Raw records
+--
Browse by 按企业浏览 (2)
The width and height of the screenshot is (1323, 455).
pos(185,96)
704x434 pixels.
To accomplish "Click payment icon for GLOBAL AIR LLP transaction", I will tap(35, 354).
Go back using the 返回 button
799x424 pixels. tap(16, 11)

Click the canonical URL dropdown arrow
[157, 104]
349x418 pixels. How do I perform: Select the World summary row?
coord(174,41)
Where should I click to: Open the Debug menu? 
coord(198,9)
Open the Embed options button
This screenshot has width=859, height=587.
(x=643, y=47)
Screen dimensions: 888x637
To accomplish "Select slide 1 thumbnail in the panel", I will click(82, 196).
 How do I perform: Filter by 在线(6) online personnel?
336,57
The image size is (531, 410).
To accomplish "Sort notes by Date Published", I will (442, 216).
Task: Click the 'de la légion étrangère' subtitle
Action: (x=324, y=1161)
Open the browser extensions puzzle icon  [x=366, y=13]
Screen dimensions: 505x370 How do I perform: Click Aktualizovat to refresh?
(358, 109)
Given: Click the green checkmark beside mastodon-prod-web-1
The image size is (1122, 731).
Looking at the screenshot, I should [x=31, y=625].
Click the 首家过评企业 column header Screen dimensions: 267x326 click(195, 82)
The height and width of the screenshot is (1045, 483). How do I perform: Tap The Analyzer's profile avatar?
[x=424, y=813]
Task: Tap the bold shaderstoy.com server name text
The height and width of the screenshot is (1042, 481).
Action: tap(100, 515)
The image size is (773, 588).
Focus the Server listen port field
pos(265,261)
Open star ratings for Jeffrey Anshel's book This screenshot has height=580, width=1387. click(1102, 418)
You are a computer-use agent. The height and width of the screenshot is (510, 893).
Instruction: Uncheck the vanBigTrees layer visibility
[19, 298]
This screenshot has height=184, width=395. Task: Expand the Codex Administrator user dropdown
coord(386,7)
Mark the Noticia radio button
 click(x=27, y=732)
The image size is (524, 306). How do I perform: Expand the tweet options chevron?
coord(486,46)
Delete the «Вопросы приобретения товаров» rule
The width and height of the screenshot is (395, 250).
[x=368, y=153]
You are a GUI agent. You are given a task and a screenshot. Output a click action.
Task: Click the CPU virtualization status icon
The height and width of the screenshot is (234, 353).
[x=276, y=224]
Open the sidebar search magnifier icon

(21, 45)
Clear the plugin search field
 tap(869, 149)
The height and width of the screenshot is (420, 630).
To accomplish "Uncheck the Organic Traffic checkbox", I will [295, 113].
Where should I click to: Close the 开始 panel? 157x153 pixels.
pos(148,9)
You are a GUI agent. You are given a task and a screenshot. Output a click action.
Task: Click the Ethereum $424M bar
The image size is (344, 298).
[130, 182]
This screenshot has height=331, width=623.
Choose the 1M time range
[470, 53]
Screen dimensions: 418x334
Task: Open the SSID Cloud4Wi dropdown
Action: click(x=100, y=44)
+--
▶ **Exercise details**
Copy out the material above, substituting "How can I" for each occurrence of "How do I perform" and leaving everything else as it is.

▶ **Solution to this problem**
Browse by 按企业浏览 (2)
The width and height of the screenshot is (1323, 455).
pos(185,96)
704x434 pixels.
To accomplish "Click payment icon for GLOBAL AIR LLP transaction", I will tap(35, 354).
Go back using the 返回 button
799x424 pixels. tap(16, 11)

Click the canonical URL dropdown arrow
[157, 104]
349x418 pixels. How can I: Select the World summary row?
coord(174,41)
Where should I click to: Open the Debug menu? 
coord(198,9)
Open the Embed options button
This screenshot has width=859, height=587.
(x=643, y=47)
Screen dimensions: 888x637
To accomplish "Select slide 1 thumbnail in the panel", I will click(82, 196).
 How can I: Filter by 在线(6) online personnel?
336,57
The image size is (531, 410).
To accomplish "Sort notes by Date Published", I will (442, 216).
Task: Click the 'de la légion étrangère' subtitle
Action: (x=324, y=1161)
Open the browser extensions puzzle icon  [x=366, y=13]
Screen dimensions: 505x370 How can I: Click Aktualizovat to refresh?
(358, 109)
Given: Click the green checkmark beside mastodon-prod-web-1
The image size is (1122, 731).
Looking at the screenshot, I should [x=31, y=625].
Click the 首家过评企业 column header Screen dimensions: 267x326 click(195, 82)
The height and width of the screenshot is (1045, 483). How can I: Tap The Analyzer's profile avatar?
[x=424, y=813]
Task: Tap the bold shaderstoy.com server name text
The height and width of the screenshot is (1042, 481).
Action: tap(100, 515)
The image size is (773, 588).
Focus the Server listen port field
pos(265,261)
Open star ratings for Jeffrey Anshel's book This screenshot has height=580, width=1387. click(1102, 418)
You are a computer-use agent. The height and width of the screenshot is (510, 893).
Instruction: Uncheck the vanBigTrees layer visibility
[19, 298]
This screenshot has height=184, width=395. Task: Expand the Codex Administrator user dropdown
coord(386,7)
Mark the Noticia radio button
 click(x=27, y=732)
The image size is (524, 306). How can I: Expand the tweet options chevron?
coord(486,46)
Delete the «Вопросы приобретения товаров» rule
The width and height of the screenshot is (395, 250).
[x=368, y=153]
You are a GUI agent. You are given a task and a screenshot. Output a click action.
Task: Click the CPU virtualization status icon
The height and width of the screenshot is (234, 353).
[x=276, y=224]
Open the sidebar search magnifier icon

(21, 45)
Clear the plugin search field
 tap(869, 149)
The height and width of the screenshot is (420, 630).
To accomplish "Uncheck the Organic Traffic checkbox", I will [295, 113].
Where should I click to: Close the 开始 panel? 157x153 pixels.
pos(148,9)
You are a GUI agent. You are given a task and a screenshot. Output a click action.
Task: Click the Ethereum $424M bar
The image size is (344, 298).
[130, 182]
This screenshot has height=331, width=623.
Choose the 1M time range
[470, 53]
Screen dimensions: 418x334
Task: Open the SSID Cloud4Wi dropdown
Action: click(x=100, y=44)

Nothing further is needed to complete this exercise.